Most poll respondents say top brass should not be senators automatically
Most respondents to a recent poll agree with House Speaker Chuan Leekpai’s suggestion that, if the Constitution is to be amended, the five military top brass and the national police chief should not be appointed ex-officio senators.
According to Super Poll, 75.4% of the respondents agree that the six key figures, namely the supreme commander, the commanders of the army, navy and air force and the national police chief, should not be automatically appointed senators, because their role in charge of national security is not related to the legislative role of the Senate, and that it is inappropriate for them to receive salaries from two state sources, parliament, the military and the police, at the same time.
24.6% of the respondents, however, oppose the suggestion because they think this issue is insignificant and they don’t want to see the country return to political division as a result of attempts to amend the Constitution.
Super Poll Research Office director, Mr. Noppadol Kannikar, noted that the survey shows a shift in sentiment regarding the fate of the Future Forward party, which is facing the prospect of being dissolved by the Constitutional Court, and about the rewriting of the Constitution, which, he said, is a matter of concern.

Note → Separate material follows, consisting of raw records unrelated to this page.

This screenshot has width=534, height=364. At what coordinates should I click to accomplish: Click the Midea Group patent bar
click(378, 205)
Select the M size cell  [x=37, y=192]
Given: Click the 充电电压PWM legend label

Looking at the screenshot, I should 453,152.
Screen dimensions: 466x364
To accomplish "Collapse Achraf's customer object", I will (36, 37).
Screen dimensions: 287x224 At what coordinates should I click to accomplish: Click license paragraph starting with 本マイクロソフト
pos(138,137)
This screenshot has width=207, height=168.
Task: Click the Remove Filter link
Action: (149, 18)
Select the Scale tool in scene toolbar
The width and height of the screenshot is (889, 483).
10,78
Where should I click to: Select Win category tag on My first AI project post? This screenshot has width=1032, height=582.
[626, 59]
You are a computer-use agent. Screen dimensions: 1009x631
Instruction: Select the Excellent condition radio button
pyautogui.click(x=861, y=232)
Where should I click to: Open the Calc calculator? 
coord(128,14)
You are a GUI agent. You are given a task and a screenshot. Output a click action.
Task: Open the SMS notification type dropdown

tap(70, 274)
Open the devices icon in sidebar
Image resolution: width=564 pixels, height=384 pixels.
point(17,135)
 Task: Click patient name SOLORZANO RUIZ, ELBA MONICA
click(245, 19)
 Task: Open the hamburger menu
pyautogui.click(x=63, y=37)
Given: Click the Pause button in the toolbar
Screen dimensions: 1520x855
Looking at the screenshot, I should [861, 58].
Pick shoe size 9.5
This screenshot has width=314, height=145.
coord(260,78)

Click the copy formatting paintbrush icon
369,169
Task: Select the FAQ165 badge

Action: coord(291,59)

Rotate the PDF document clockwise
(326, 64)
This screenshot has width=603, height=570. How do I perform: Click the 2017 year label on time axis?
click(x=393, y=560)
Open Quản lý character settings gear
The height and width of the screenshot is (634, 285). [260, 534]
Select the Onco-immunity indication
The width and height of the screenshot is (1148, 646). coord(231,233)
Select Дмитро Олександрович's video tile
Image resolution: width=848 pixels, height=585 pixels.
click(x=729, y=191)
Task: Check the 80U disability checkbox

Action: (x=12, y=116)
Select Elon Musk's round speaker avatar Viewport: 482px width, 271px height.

Regarding the Future Forward party’s fate, the poll shows that the number of those indifferent to the issue has dropped to 42.8% from 77.4%, while about 30.7% said the dissolution of the party would not bode well politically.
The poll also shows that fewer people are optimistic that the country will move forward smoothly, from 68.5% last October to 52.2% today.
If the poll results are any indication of the public’s mood, Mr. Noppadol said the government should do something quickly to make people feel good “otherwise it will be too late.”
Super Poll surveyed the opinions of 1,162 people from January 2nd to 4th.